Эван со всей осторожностью снимал с себя рубашку, когда дверь его комнаты открылась. Прошли четыре дня, с тех пор как он вернулся в Хэмбрик-Холл, и целая неделя после избиения. Он не смог скрыть полученных ран от матери, но до сего момента ему удавалось скрывать телесные повреждения от членов Компас-клуба.

Норт, Саут и Ист замерли посреди комнаты, едва не разинув рты. Эван мог бы посмеяться над их недоумением, если бы им не владело желание как можно быстрее прикрыть спину рубашкой. Он мысленно поблагодарил их за то, что они поторопились закрыть дверь.

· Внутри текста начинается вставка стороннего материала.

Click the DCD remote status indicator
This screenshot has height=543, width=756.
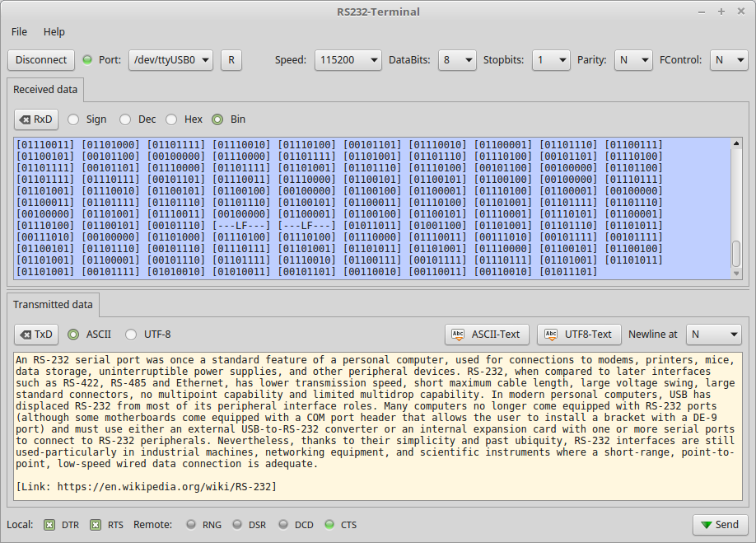[x=283, y=525]
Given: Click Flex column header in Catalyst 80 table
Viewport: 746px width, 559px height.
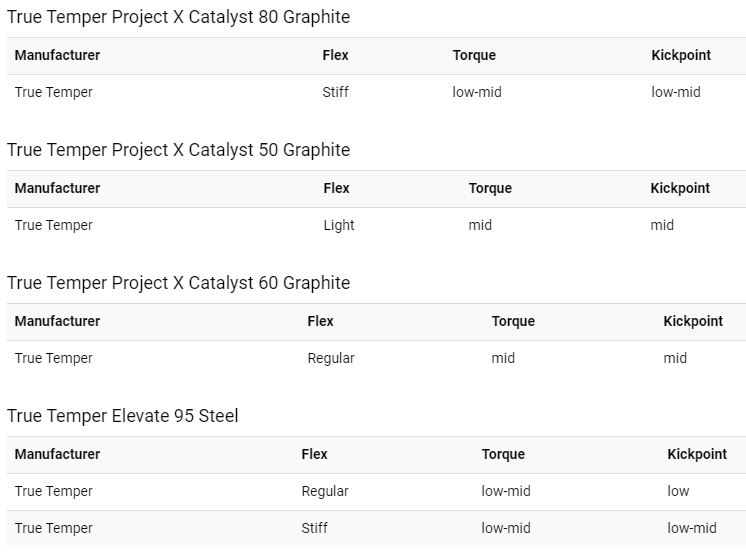Looking at the screenshot, I should (x=335, y=55).
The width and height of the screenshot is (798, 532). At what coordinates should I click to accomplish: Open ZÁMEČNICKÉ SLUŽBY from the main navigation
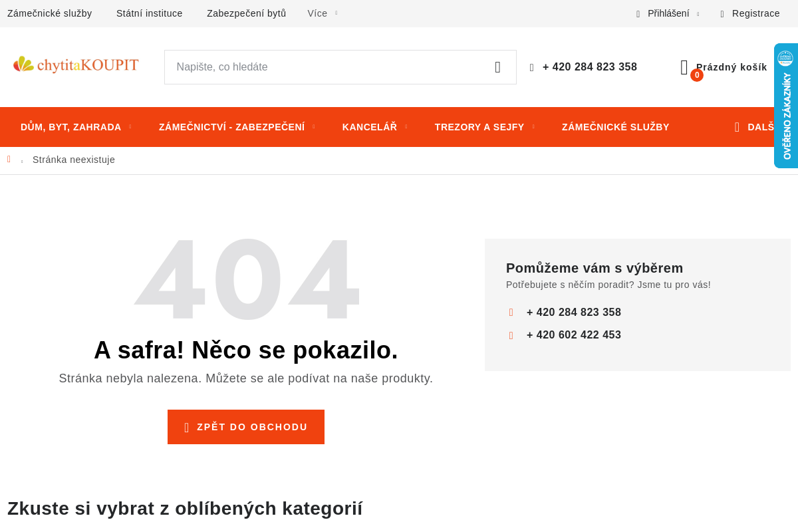coord(615,126)
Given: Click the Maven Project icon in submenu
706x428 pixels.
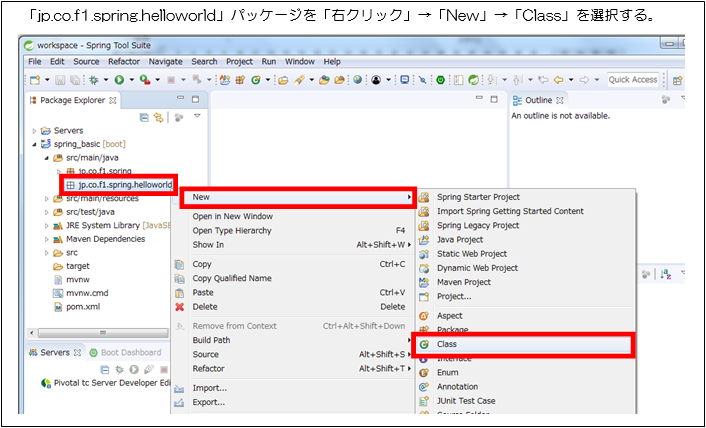Looking at the screenshot, I should coord(424,282).
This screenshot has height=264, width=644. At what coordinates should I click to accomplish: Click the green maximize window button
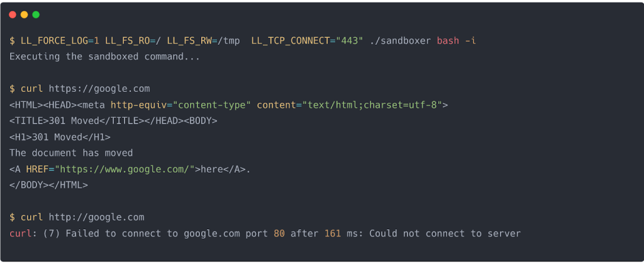point(36,14)
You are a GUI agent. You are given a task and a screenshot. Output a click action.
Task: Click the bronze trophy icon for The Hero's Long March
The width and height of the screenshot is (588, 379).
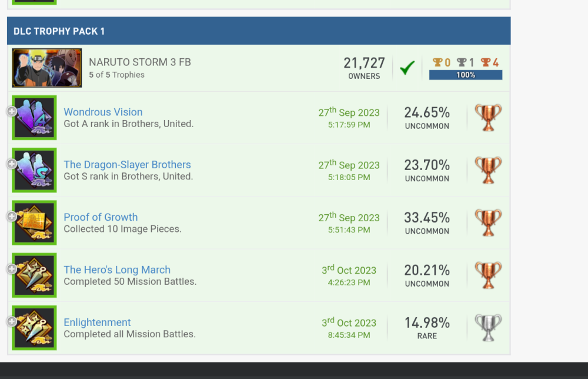click(x=487, y=274)
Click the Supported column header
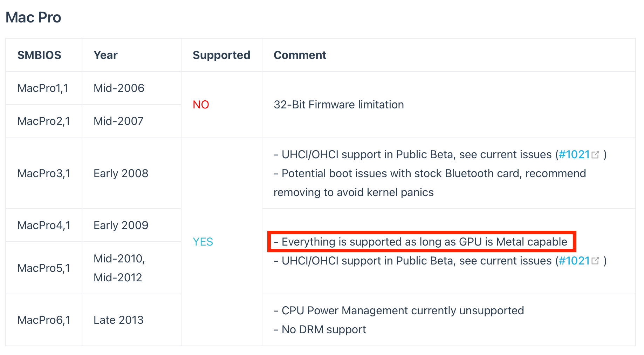The width and height of the screenshot is (644, 355). click(x=221, y=55)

Надо отдать им должное: никто из друзей не заговорил о том, что увидел, и Эван облегченно вздохнул. Он заправил рубашку в брюки. Раны еще не успели зажить, и рубашка прилипала к ним. Стараясь не замечать боли, он накинул жилет. Брендан Хэмптон, тот самый, которого они прозвали Нортом, взял пиджак и помог Эвану надеть его.

– Спасибо, – поблагодарил Эван, стараясь не встречаться с Нортом глазами.

Гейбриел Уитни, иначе Ист, предложил Эвану пирожное в сахарной глазури, одно из тех, что он получил с утренней почтой.

– Налетай. Я же не могу все съесть один, верно?

Эван достаточно вежливо кивнул и не стал с ним спорить.

Круглое брюшко Иста свидетельствовало о его пристрастиях. Он взял пирожное, и как ни в чем не бывало присел на край кровати, приглашая товарищей последовать его примеру.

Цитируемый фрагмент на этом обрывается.